JNI's drivers don't readily support Solaris 10, but work fine with earlier releases. Qlogic QLA-2200 (and up) cards are supported out-of-the-box by Solaris 10, and drivers are available for earlier releases. The Qlogic cards also work fine with the BSDs and Linux. Emulex has drivers for various releases of Solaris. SGI machines will use the Qlogic cards.

FC HBA cards vary in the type of physical interface they present. Fiber is generally on FC connectors (assuming 1Gbps FC; other speeds use different connectors), and copper is usually on an HSSDC connector (looks like a flatter/wider RJ-series connector) but may be on a DE-9. Some HBA cards have a slot for a GBIC, which is a plug-in physical layer interface module that's the same basic idea as an Ethernet transceiver, and can have any of the above types of external interfaces.


Drives

FibreChannel drives come in the standard SCSI capacities of 9GB, 18GB, 36GB, 73GB, 141GB, 181GB, and 300GB. Most drive manufacturers make them, but I prefer the Seagate drives, mainly because I've used a lot of them and have had good luck with them. These are enterprise-grade drives with very long MTBF specs, and are made to much higher quality standards than consumer drives. They are generally extremely reliable.

FibreChannel drives have a 40-pin SCA (Single Connector Attachment) connector similar to that of the 80-pin connector used on some types of SCSI drives. This connector carries all FibreChannel interface signals, as well as device select signals and power. There are usually no other connectors on the drive. Because the device select signals are carried by this connector, the drive ID is controlled by whatever you plug the drive into.


Drive Interfacing

T-Cards

Now you need a way to talk to the drive. If you want to put just one drive in a chassis (which is NOT how FC was designed to work, but enterprising folk have produced the necessary hardware), you need what's known as a "T-card". Do an eBay search for these...they are cheap, a few dollars apiece.
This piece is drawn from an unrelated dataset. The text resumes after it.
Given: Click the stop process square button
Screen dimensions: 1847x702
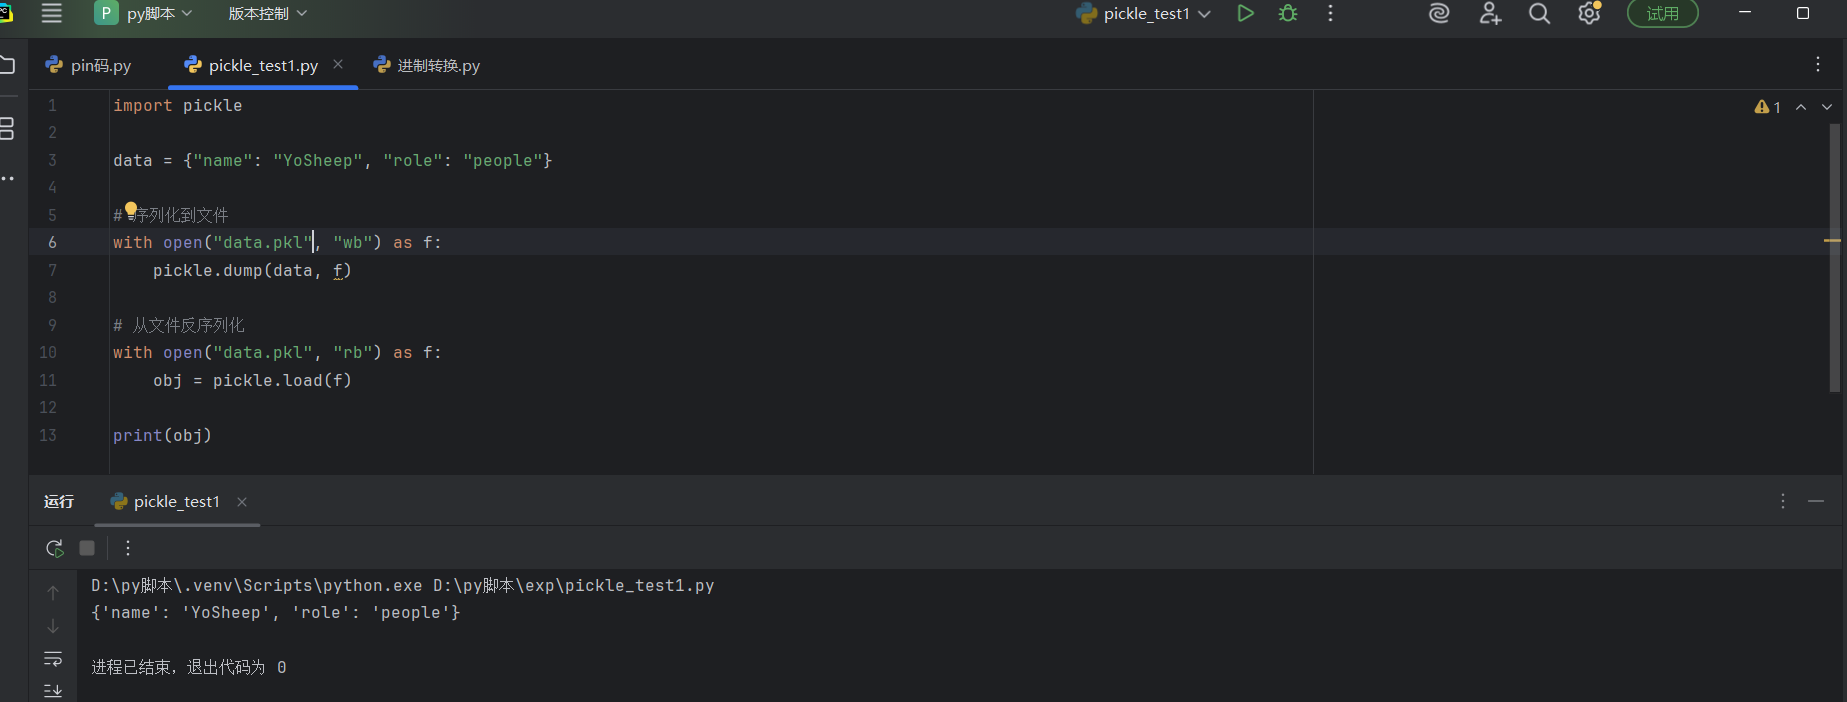Looking at the screenshot, I should coord(87,548).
It plugs into the back of the drive and breaks out the power connector to a standard drive connector, the device select pins to a jumper block, and the FC interface itself to other connectors, usually DE-9s. They usually have provisions for daisy-chaining more than one T-card together for multiple drive use. Get one of those, plug it in, and you're all set.

FC Chassis

For more than one or two drives, you should get an FC chassis. These are cheap and readily available...for the "bare bones" ones (most of them out there fall under this category) it basically functions like a whole bunch of T-cards strung together. Most FC chassis will usually have either GBIC sockets, DE-9 or HSSDC connectors for FC over copper. One series I like is made by EuroLogic, commonly available as "NetApp FC shelves" such as the FC-7, FC-8, and FC-9. These are cheap and readily available on eBay...I bought an FC-9 on eBay full of 36GB drives around 2006 for about $80. The FC-[789] are almost identical; they have copper FC interfaces on DE-9 connectors (daisy-chainable to multiple chassis, FC supports 126 devices per chain), have slots for seven drives in hot-swap cans and have dual power supplies. They are LOUD (think hair dryer) but they are built like tanks and provide excellent cooling for the drives.

Another nice chassis is the Sun A5100/A5200. These are gorgeous, have a nice built-in monitoring system with keypad & display, and have GBIC slots to support whatever FC interconnect medium you want to use. The A5100 holds 14 1.6"-height drives and the A5200 holds 21 1"-height drives. Both use standard Sun "Spud" brackets.

Switches

Later, you can pick up an FC switch (same idea as an Ethernet switch, for the same reasons), hang your FC chassis off a switch port, and plug all of your machines into other switch ports. The obvious thing will happen. If you want to mount filesystems on multiple machines simultaneously, though, be sure the filesystem supports that (not many do), or make sure only one of the mounts is read-write. A nice 8-port FC switch can be had anytime on eBay for less than $40. They typically have GBIC slots.